→ **Items from a dataset**
------------------------------------

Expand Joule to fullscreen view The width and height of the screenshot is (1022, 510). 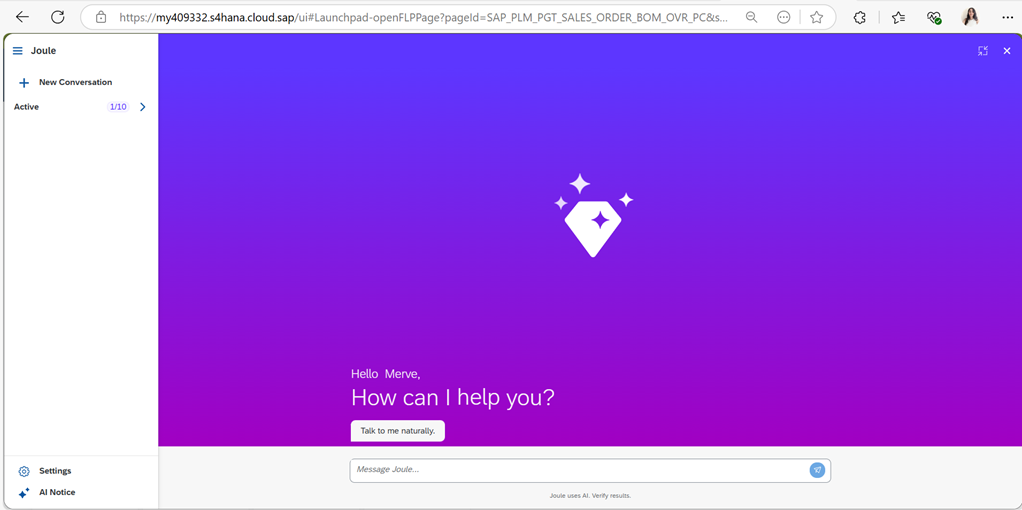pos(982,51)
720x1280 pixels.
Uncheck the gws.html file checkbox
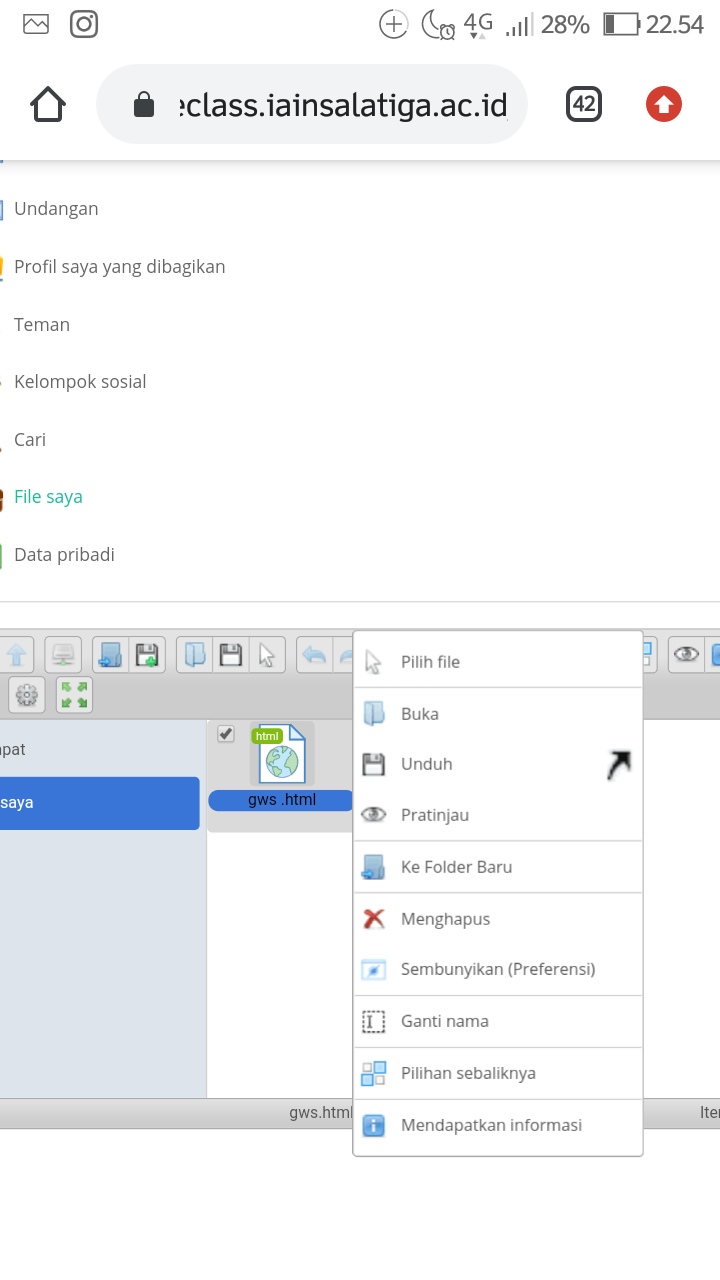point(226,734)
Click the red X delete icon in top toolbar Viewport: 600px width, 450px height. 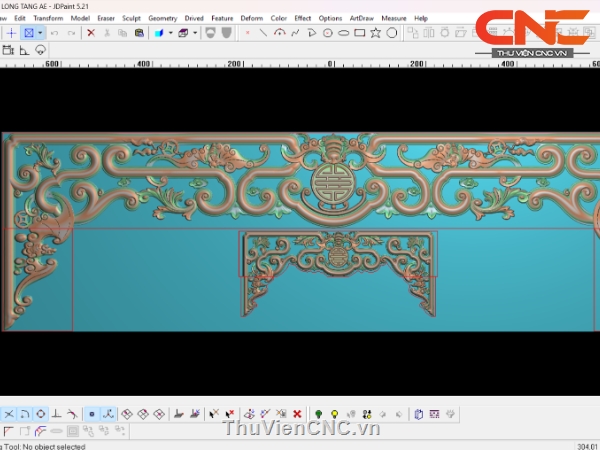(91, 33)
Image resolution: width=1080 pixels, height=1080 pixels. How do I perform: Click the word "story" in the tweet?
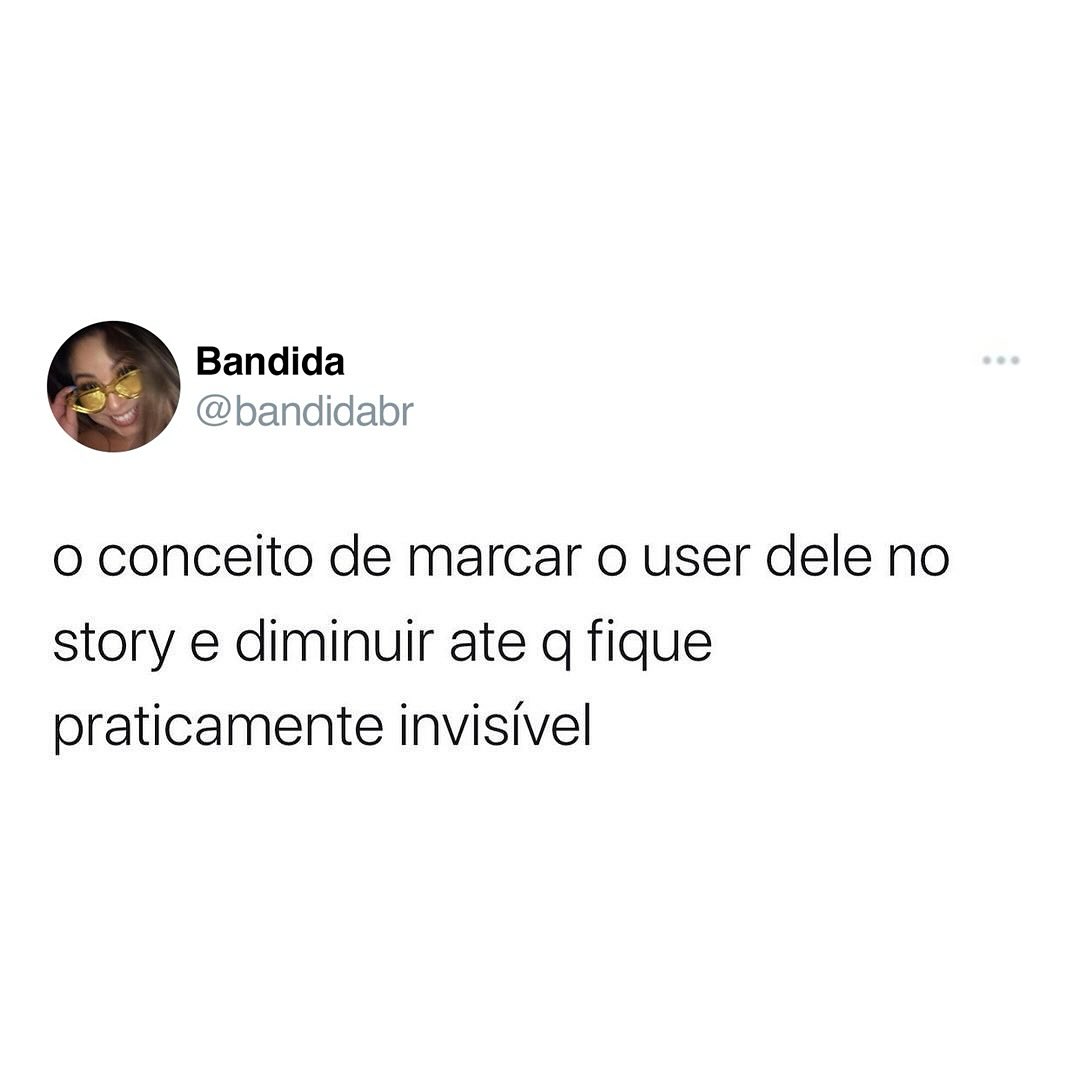(114, 645)
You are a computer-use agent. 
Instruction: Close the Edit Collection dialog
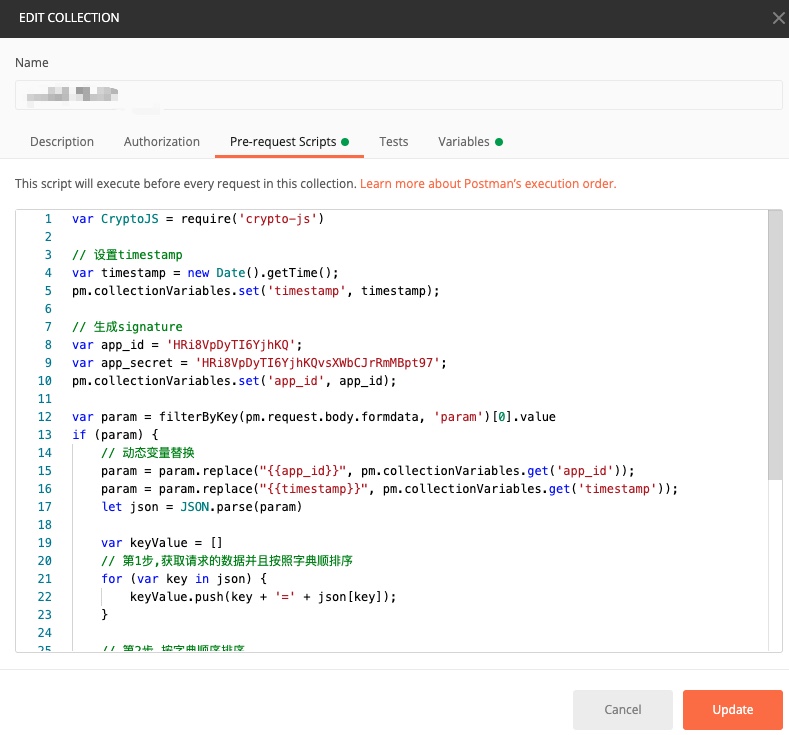coord(778,19)
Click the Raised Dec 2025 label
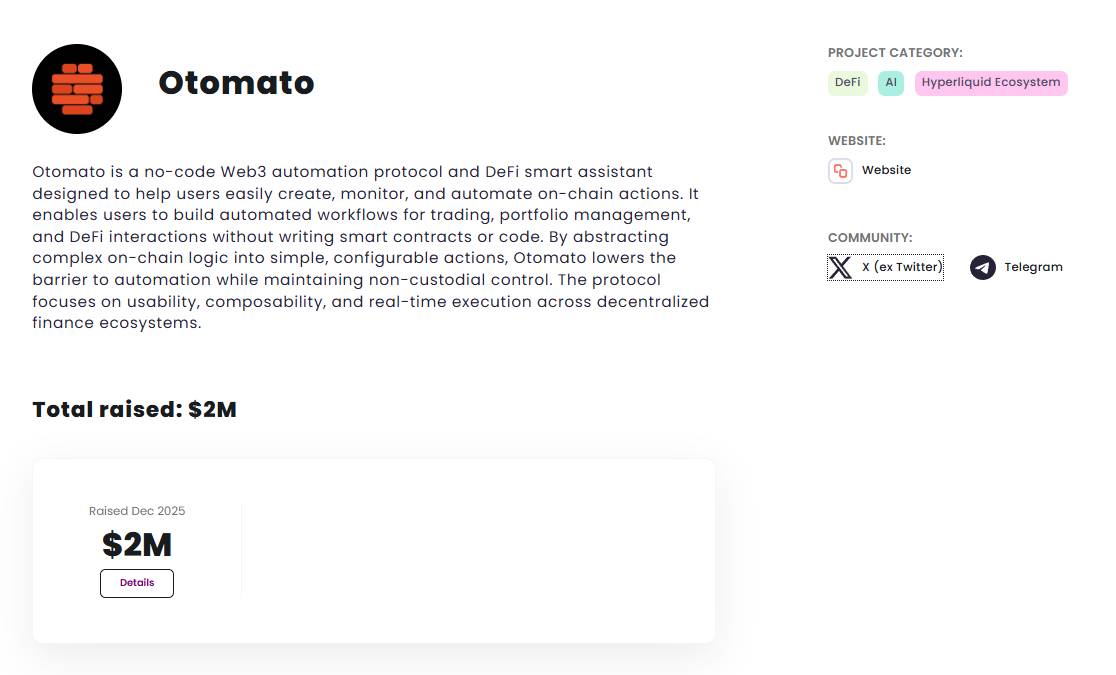This screenshot has height=675, width=1116. click(137, 511)
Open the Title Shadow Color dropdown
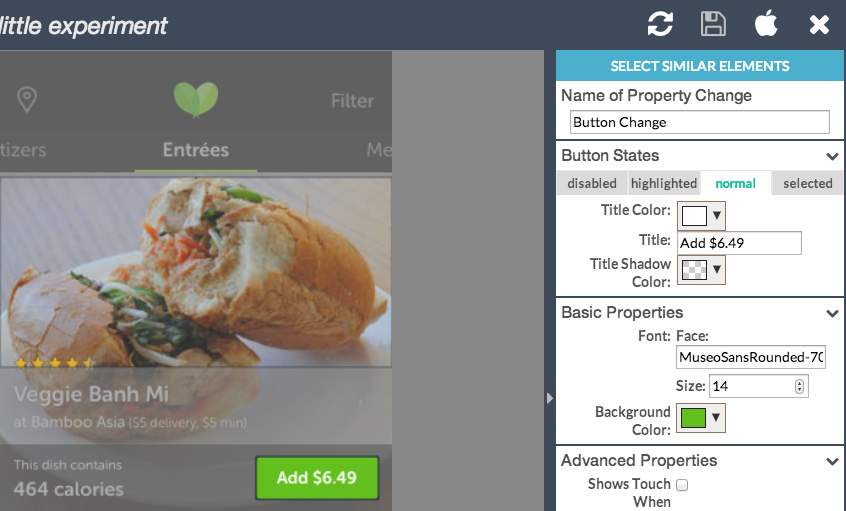The height and width of the screenshot is (511, 846). click(701, 269)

------------------------------------

→ **ACTIVITY**
Please return only the lines from the one holding "Image resolution: width=1080" through the end of the data, both ends included; do not copy any pictures.

→ **RESPONSE BOX**
Image resolution: width=1080 pixels, height=1080 pixels. How do I perform: Click the word "story" in the tweet?
(114, 645)
You are a computer-use agent. 
Instruction: Close the Edit Collection dialog
coord(778,19)
Click the Raised Dec 2025 label
This screenshot has height=675, width=1116. click(137, 511)
Open the Title Shadow Color dropdown
The height and width of the screenshot is (511, 846). click(701, 269)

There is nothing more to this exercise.